We are not supposed to have favorite patients, but Tommy was one of mine. He lived to be 85 years old. He was wheelchair bound from Cerebral Palsy with severe aspiration. Although his speech was limited you can tell his heart was filled with love. He loved to sing. When I finished my visits with him, he would sing “You are my sunshine.” No matter the mood he made me smile. Tommy also knew his body better than anyone else. He became somewhat of a legend. He would frequently go the Emergency Department. The ED physician would call me and report all the abnormal values they discovered. Once they finished, I would ask them. “Did he sing to you?” The first few times the staff thought I was crazy. “Go back and ask Tommy to sing to you. I’ll wait on the line. Let me know what he does.” Many times, the provider would return and say he sang “You are my sunshine.” I would say ok. He can go home. If he didn’t sing, we admitted him.

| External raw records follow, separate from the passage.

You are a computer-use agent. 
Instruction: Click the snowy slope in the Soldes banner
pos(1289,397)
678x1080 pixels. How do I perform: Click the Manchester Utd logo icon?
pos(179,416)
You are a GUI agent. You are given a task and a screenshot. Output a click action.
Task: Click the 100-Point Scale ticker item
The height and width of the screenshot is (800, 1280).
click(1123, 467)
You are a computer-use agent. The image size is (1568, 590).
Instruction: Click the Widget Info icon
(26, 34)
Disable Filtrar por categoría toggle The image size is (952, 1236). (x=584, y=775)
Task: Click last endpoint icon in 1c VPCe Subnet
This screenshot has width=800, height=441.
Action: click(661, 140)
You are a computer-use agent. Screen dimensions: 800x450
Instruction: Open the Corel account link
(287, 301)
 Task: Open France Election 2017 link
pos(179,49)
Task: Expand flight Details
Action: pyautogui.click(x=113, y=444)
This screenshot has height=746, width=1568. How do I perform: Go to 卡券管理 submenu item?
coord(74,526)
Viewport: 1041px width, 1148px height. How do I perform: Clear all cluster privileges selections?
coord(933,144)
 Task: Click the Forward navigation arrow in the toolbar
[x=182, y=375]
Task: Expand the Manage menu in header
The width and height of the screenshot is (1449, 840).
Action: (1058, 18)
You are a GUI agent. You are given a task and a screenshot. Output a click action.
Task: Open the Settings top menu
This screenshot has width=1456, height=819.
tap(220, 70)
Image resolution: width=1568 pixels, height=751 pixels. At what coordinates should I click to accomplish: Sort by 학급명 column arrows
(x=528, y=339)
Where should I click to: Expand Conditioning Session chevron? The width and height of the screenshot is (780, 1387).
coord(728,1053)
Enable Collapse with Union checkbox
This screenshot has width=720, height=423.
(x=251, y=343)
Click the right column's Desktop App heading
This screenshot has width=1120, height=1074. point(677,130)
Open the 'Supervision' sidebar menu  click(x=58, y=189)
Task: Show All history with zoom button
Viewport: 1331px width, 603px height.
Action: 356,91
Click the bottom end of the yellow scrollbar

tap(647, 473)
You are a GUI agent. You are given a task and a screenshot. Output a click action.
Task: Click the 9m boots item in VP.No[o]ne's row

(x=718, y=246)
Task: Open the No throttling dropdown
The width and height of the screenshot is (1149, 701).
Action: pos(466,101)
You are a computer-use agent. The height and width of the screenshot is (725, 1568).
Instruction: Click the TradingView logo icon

Tommy taught me the value of looking for all the signs available to me. When chest x-rays and labs are always abnormal how do you find the true abnormality to provide the appropriate level of care? We spend countless hours listening to patients speak, but how often do we really listen? Subjective information is as powerful as objective information. I still struggle with the difficult time restraints related to patient care. I try to do my best to not miss out on the opportunity to hear my patient’s song.